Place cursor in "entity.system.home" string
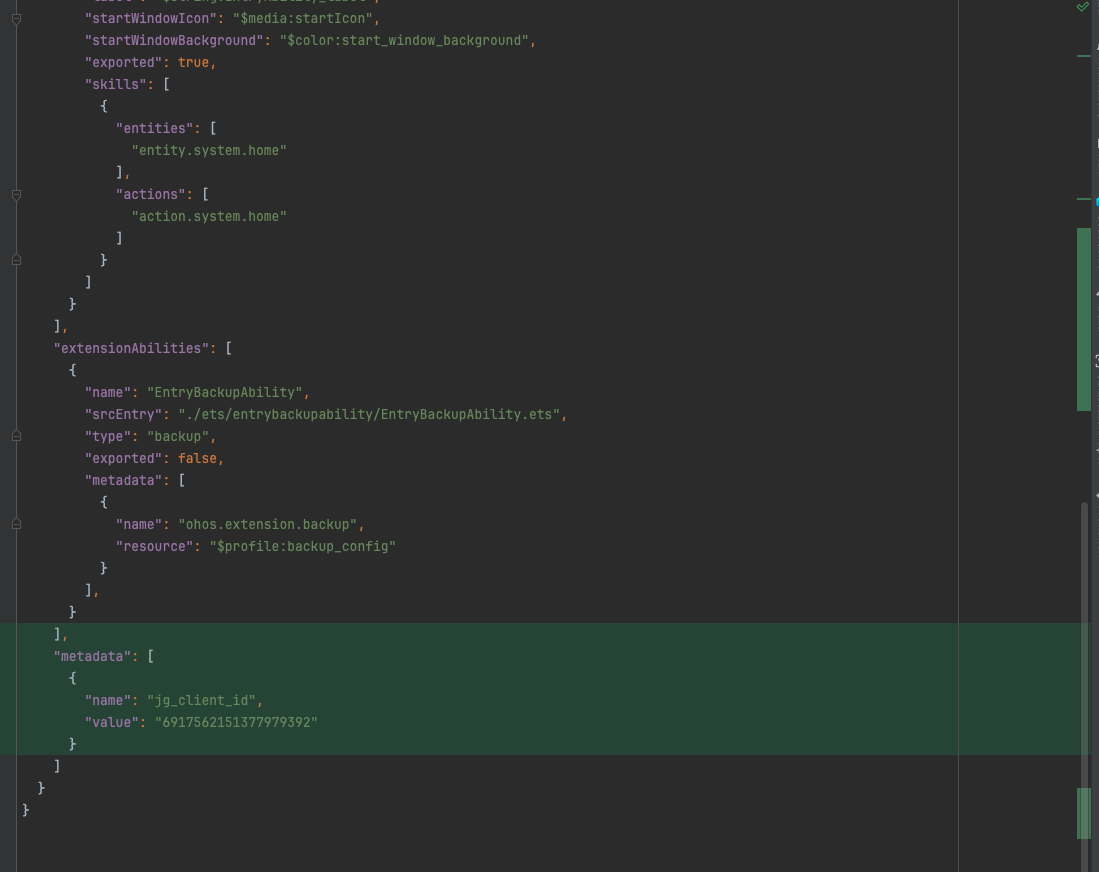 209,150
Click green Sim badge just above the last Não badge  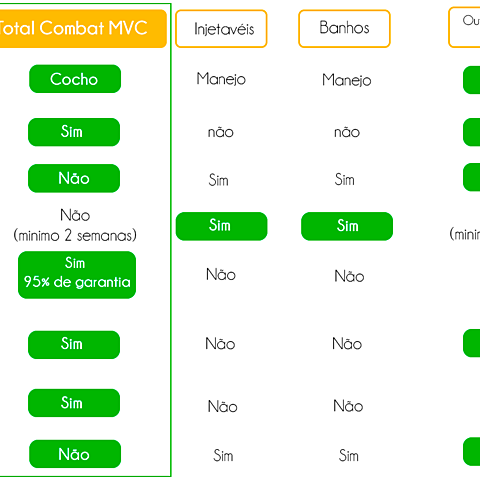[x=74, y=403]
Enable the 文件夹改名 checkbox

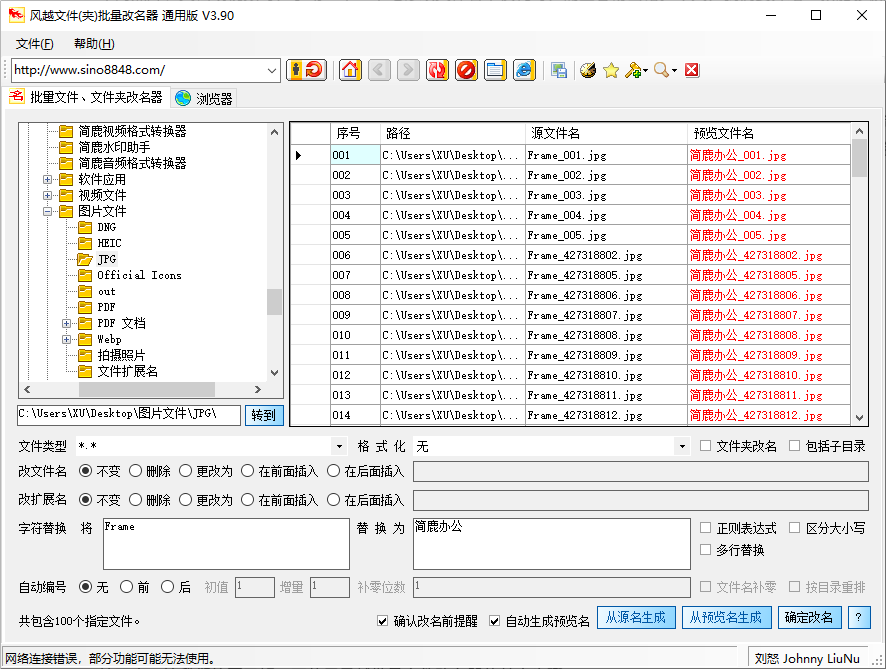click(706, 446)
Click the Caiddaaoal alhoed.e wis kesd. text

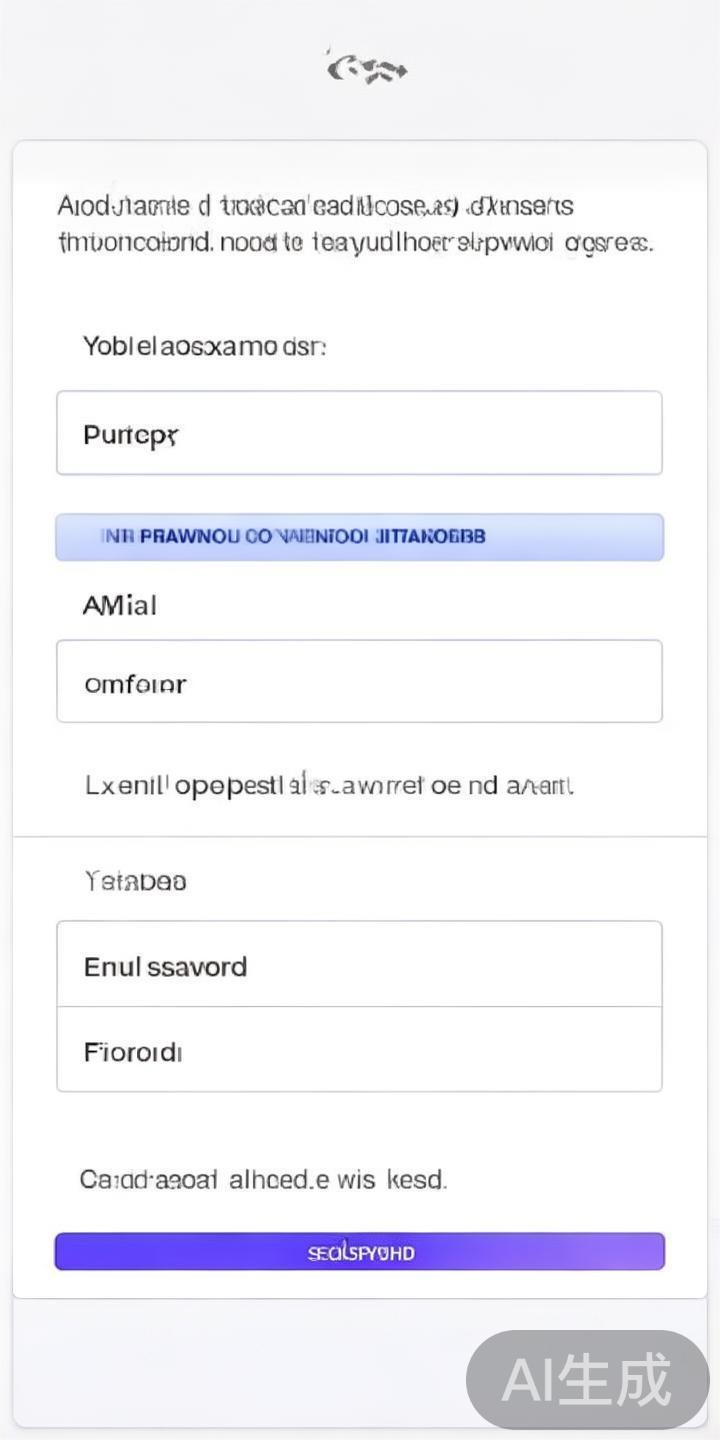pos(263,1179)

Problem to work on: Quote the material above exactly, from the line holding "Enable the 文件夹改名 checkbox" through its last line, including both. Omit the pictures.

Solution:
Enable the 文件夹改名 checkbox

click(706, 446)
Click the Caiddaaoal alhoed.e wis kesd. text

pos(263,1179)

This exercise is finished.